---------- Records for the task
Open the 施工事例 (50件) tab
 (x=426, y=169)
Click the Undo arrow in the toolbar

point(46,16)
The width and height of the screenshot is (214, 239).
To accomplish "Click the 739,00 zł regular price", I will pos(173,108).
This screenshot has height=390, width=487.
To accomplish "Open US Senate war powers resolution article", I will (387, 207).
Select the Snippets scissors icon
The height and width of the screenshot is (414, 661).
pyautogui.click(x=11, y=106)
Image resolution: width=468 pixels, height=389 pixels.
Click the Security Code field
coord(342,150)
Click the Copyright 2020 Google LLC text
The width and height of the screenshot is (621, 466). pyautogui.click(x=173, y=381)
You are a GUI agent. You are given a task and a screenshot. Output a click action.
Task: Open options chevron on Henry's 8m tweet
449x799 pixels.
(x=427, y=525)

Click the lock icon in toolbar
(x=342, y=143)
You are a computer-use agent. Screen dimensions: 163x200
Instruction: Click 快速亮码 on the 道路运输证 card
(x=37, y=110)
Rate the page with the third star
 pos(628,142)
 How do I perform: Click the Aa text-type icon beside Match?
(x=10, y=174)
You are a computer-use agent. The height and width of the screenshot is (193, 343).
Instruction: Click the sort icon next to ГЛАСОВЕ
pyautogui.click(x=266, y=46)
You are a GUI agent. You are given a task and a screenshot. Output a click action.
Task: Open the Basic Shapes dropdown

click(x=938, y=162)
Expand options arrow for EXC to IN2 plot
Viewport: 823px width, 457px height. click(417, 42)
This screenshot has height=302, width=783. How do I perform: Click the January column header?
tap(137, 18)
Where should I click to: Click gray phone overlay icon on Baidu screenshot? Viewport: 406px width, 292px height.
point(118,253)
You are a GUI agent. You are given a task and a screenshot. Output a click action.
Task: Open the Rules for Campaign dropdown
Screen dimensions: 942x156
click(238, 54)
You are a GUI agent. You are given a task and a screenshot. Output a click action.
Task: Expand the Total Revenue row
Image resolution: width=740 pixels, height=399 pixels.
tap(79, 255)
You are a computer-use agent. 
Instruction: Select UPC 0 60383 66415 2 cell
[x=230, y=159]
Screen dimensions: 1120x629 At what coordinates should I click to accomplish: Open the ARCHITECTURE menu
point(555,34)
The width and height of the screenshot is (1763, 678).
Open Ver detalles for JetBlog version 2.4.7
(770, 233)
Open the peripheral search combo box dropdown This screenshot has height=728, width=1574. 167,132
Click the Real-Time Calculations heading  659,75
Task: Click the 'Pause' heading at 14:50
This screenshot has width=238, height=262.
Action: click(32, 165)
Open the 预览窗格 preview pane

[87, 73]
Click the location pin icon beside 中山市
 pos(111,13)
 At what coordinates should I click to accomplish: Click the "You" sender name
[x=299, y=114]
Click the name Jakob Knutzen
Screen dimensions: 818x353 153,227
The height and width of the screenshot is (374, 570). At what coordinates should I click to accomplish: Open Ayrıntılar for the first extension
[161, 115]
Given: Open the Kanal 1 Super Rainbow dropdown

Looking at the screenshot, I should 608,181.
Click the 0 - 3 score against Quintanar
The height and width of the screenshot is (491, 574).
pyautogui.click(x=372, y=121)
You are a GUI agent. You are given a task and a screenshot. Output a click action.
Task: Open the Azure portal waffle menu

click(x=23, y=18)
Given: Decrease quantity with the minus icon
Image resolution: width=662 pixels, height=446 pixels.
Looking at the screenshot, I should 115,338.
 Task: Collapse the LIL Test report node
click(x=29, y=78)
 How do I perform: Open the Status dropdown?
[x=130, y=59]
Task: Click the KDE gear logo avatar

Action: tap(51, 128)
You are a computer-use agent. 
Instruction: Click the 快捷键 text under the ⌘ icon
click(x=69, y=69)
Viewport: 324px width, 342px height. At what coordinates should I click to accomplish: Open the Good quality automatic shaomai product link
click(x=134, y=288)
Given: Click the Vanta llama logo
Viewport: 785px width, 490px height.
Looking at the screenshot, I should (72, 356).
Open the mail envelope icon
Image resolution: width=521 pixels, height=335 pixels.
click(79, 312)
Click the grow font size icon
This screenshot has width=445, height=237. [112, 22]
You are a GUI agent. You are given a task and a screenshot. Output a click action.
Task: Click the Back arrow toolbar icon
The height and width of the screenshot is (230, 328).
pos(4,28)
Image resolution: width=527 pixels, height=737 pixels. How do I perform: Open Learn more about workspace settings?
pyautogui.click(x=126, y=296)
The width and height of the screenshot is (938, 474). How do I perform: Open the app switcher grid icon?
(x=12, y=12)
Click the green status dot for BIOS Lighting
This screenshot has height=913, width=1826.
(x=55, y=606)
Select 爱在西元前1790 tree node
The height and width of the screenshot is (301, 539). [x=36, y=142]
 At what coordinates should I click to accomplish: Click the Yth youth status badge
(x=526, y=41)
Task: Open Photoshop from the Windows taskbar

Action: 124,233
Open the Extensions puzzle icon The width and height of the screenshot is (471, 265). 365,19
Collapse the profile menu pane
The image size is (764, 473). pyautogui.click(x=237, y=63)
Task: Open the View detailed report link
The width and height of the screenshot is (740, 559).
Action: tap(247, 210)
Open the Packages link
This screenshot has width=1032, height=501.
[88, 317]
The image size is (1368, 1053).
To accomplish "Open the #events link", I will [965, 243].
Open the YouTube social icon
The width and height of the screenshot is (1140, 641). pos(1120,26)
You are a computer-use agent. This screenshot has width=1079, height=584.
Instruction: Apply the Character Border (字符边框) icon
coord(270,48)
--------------------
● Stated exercise: Please copy the listing above, substituting "screen agent" for every "GUI agent" and leaving all else unchanged.

● Answer for the task:
Open the 施工事例 (50件) tab
 (x=426, y=169)
Click the Undo arrow in the toolbar

point(46,16)
The width and height of the screenshot is (214, 239).
To accomplish "Click the 739,00 zł regular price", I will pos(173,108).
This screenshot has height=390, width=487.
To accomplish "Open US Senate war powers resolution article", I will (387, 207).
Select the Snippets scissors icon
The height and width of the screenshot is (414, 661).
pyautogui.click(x=11, y=106)
Image resolution: width=468 pixels, height=389 pixels.
Click the Security Code field
coord(342,150)
Click the Copyright 2020 Google LLC text
The width and height of the screenshot is (621, 466). pyautogui.click(x=173, y=381)
You are a screen agent. You are given a task and a screenshot. Output a click action.
Task: Open options chevron on Henry's 8m tweet
449x799 pixels.
(x=427, y=525)

Click the lock icon in toolbar
(x=342, y=143)
You are a computer-use agent. Screen dimensions: 163x200
Instruction: Click 快速亮码 on the 道路运输证 card
(x=37, y=110)
Rate the page with the third star
 pos(628,142)
 How do I perform: Click the Aa text-type icon beside Match?
(x=10, y=174)
You are a computer-use agent. The height and width of the screenshot is (193, 343).
Instruction: Click the sort icon next to ГЛАСОВЕ
pyautogui.click(x=266, y=46)
You are a screen agent. You are given a task and a screenshot. Output a click action.
Task: Open the Basic Shapes dropdown

click(x=938, y=162)
Expand options arrow for EXC to IN2 plot
Viewport: 823px width, 457px height. click(417, 42)
This screenshot has height=302, width=783. How do I perform: Click the January column header?
tap(137, 18)
Where should I click to: Click gray phone overlay icon on Baidu screenshot? Viewport: 406px width, 292px height.
point(118,253)
You are a screen agent. You are given a task and a screenshot. Output a click action.
Task: Open the Rules for Campaign dropdown
Screen dimensions: 942x156
click(238, 54)
You are a screen agent. You are given a task and a screenshot. Output a click action.
Task: Expand the Total Revenue row
Image resolution: width=740 pixels, height=399 pixels.
tap(79, 255)
You are a computer-use agent. 
Instruction: Select UPC 0 60383 66415 2 cell
[x=230, y=159]
Screen dimensions: 1120x629 At what coordinates should I click to accomplish: Open the ARCHITECTURE menu
point(555,34)
The width and height of the screenshot is (1763, 678).
Open Ver detalles for JetBlog version 2.4.7
(770, 233)
Open the peripheral search combo box dropdown This screenshot has height=728, width=1574. 167,132
Click the Real-Time Calculations heading  659,75
Task: Click the 'Pause' heading at 14:50
This screenshot has width=238, height=262.
Action: click(32, 165)
Open the 预览窗格 preview pane

[87, 73]
Click the location pin icon beside 中山市
 pos(111,13)
 At what coordinates should I click to accomplish: Click the "You" sender name
[x=299, y=114]
Click the name Jakob Knutzen
Screen dimensions: 818x353 153,227
The height and width of the screenshot is (374, 570). At what coordinates should I click to accomplish: Open Ayrıntılar for the first extension
[161, 115]
Given: Open the Kanal 1 Super Rainbow dropdown

Looking at the screenshot, I should 608,181.
Click the 0 - 3 score against Quintanar
The height and width of the screenshot is (491, 574).
pyautogui.click(x=372, y=121)
You are a screen agent. You are given a task and a screenshot. Output a click action.
Task: Open the Azure portal waffle menu

click(x=23, y=18)
Given: Decrease quantity with the minus icon
Image resolution: width=662 pixels, height=446 pixels.
Looking at the screenshot, I should 115,338.
 Task: Collapse the LIL Test report node
click(x=29, y=78)
 How do I perform: Open the Status dropdown?
[x=130, y=59]
Task: Click the KDE gear logo avatar

Action: tap(51, 128)
You are a computer-use agent. 
Instruction: Click the 快捷键 text under the ⌘ icon
click(x=69, y=69)
Viewport: 324px width, 342px height. At what coordinates should I click to accomplish: Open the Good quality automatic shaomai product link
click(x=134, y=288)
Given: Click the Vanta llama logo
Viewport: 785px width, 490px height.
Looking at the screenshot, I should (72, 356).
Open the mail envelope icon
Image resolution: width=521 pixels, height=335 pixels.
click(79, 312)
Click the grow font size icon
This screenshot has width=445, height=237. [112, 22]
You are a screen agent. You are given a task and a screenshot. Output a click action.
Task: Click the Back arrow toolbar icon
The height and width of the screenshot is (230, 328).
pos(4,28)
Image resolution: width=527 pixels, height=737 pixels. How do I perform: Open Learn more about workspace settings?
pyautogui.click(x=126, y=296)
The width and height of the screenshot is (938, 474). How do I perform: Open the app switcher grid icon?
(x=12, y=12)
Click the green status dot for BIOS Lighting
This screenshot has height=913, width=1826.
(x=55, y=606)
Select 爱在西元前1790 tree node
The height and width of the screenshot is (301, 539). [x=36, y=142]
 At what coordinates should I click to accomplish: Click the Yth youth status badge
(x=526, y=41)
Task: Open Photoshop from the Windows taskbar

Action: 124,233
Open the Extensions puzzle icon The width and height of the screenshot is (471, 265). 365,19
Collapse the profile menu pane
The image size is (764, 473). pyautogui.click(x=237, y=63)
Task: Open the View detailed report link
The width and height of the screenshot is (740, 559).
Action: tap(247, 210)
Open the Packages link
This screenshot has width=1032, height=501.
[88, 317]
The image size is (1368, 1053).
To accomplish "Open the #events link", I will [965, 243].
Open the YouTube social icon
The width and height of the screenshot is (1140, 641). pos(1120,26)
You are a computer-use agent. This screenshot has width=1079, height=584.
Instruction: Apply the Character Border (字符边框) icon
coord(270,48)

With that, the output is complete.